An Unsolicited Streaming App Spec hypercritical.co

John Siracusa:

I subscribe to a lot of streaming video services, and that means I use a lot of streaming video apps. Most of them fall short of my expectations. Here, then, is a simple specification for a streaming video app. Follow it, and your app will be well on its way to not sucking.

This spec includes only the basics. It leaves plenty of room for apps to differentiate themselves by surprising and delighting their users with clever features not listed here. But to all the streaming app developers out there, please consider covering these fundamentals before working on your Unique Selling Proposition.
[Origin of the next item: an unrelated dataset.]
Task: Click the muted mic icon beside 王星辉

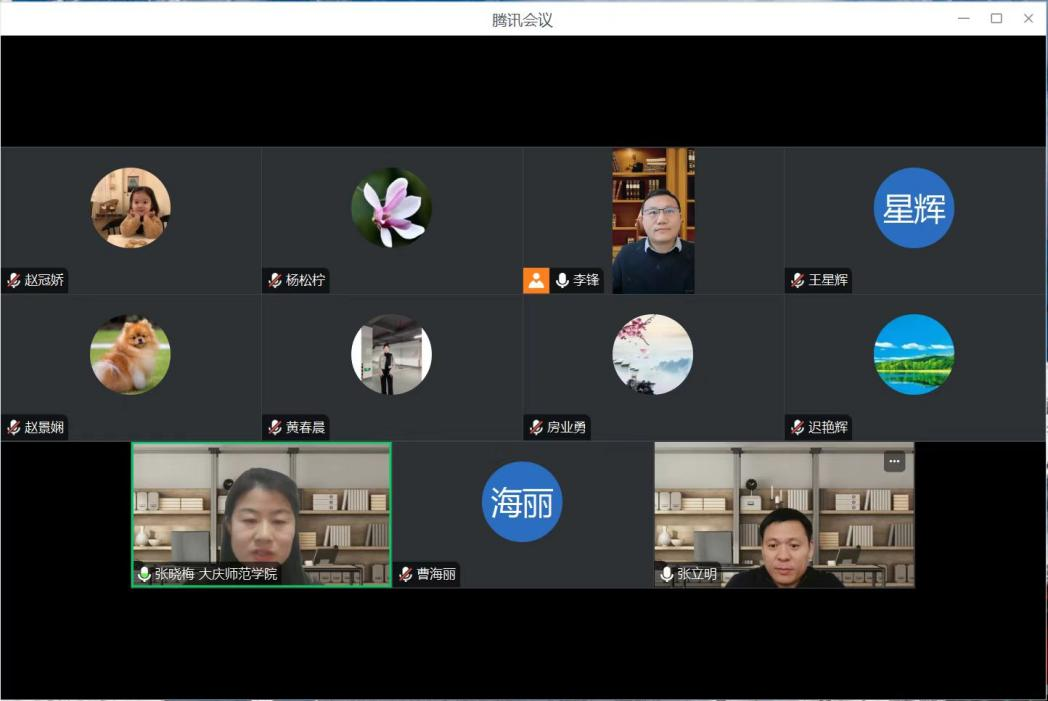Action: (x=798, y=281)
Siracusa is not kidding: this is the lowest possible bar for a streaming app, yet it is hard to find one that could pass.

It reminded me of something from not too long ago. We had just finished watching a recent Marvel movie in the Disney Plus app on our Apple TV, and were waiting for the post-credits scene to play. But midway through the credits, the screen changed to a view where the video was playing at a thumbnail size and there were a couple of onscreen buttons. We tried scrubbing over to the thumbnail to return it to a fullscreen view, but it was not selectable. One of the buttons was marked “Play Movie” or something similar, so we clicked on that one thinking it would let us play it from where we left off, but it restarted the movie. So we scrubbed to the very end where we could see the post-credit scene, pressed play, and it immediately shrank to that thumbnail screen with two buttons.

This is a Marvel movie — a movie where scenes in and after the credits are entirely normal — playing in the parent company’s app. And, as far as I can figure out, there is simply no way to watch the post-credit scene.